Monday Accident & Lessons Learned: Wall Street Journal Again Questions BP’s Internal Investigation of the Deepwater Horizon Accident – How Independent Can an Internal Investigation Be?
How much independence can an internal investigation have?
After an accident like the BP Deepwater Horizon, the company investigators know that their jobs and futures depend on the results of their investigation. After all, they saw their CEO testify in front of Congress that it was the other guy’s fault.
For example, if Mark Bly (now VP in charge of Safety at BP reporting to the CEO) produced a report critical of BP and it’s management, would he still be around?
The Wall Street Journal is focusing on the involvement of BP’s lawyers in the investigation and report writing. In their article, the question the independence of the report because of statements made by Mark Bly.

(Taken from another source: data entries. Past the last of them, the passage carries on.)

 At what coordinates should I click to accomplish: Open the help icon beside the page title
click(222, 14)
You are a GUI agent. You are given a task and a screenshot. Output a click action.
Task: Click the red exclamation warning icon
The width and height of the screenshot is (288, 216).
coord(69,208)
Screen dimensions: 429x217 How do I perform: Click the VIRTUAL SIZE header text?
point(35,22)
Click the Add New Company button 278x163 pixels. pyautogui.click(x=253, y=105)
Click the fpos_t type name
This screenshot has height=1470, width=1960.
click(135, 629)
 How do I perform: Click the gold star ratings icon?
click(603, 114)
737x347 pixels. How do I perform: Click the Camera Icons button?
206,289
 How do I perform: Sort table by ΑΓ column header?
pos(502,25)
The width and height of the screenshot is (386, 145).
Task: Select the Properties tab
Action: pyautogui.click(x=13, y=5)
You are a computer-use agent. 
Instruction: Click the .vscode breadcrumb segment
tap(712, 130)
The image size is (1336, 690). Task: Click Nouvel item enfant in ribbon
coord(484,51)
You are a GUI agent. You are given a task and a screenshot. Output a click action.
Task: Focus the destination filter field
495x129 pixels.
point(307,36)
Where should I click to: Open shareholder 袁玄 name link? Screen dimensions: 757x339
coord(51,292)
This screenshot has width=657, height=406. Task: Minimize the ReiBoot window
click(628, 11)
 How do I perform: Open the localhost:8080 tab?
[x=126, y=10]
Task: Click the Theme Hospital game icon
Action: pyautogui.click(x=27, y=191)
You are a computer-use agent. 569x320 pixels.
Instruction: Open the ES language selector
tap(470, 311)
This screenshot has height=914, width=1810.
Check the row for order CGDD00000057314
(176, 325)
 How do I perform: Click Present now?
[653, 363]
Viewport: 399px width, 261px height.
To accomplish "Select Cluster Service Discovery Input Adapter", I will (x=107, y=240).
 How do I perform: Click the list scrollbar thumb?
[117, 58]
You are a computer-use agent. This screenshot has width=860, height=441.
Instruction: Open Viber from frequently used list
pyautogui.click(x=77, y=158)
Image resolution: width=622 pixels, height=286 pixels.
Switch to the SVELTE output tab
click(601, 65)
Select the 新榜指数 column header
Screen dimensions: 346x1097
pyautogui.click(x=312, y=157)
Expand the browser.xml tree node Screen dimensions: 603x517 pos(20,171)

My belief is that all big company investigations of this size would have lawyers involved. It would be standard practice.
The bigger the accident, the harder it is to get people to take an unbiased look at what happened. It reminds me of the Casablanca scene …
I’m shocked, shocked to find that lawyers are involved in an internal accident investigation that is going to be released to the public.
Wait … I don’t find it shocking that lawyers are involved.
I don’t find it shocking that an internal report would blame everyone but BP’s management.
I don’t find it shocking that the corrective actions suggested don’t match up with the causes they found.
I guess I would be shocked if, for an investigation of an accident of this magnitude, an internal team (without legal review) could produce a completely unbiased report that was critical of their own safety and management practices.
That is why doing effective investigations of smaller incidents is SO IMPORTANT. Learn from the small stuff (that could case big stuff) and prevent the big stuff from happening.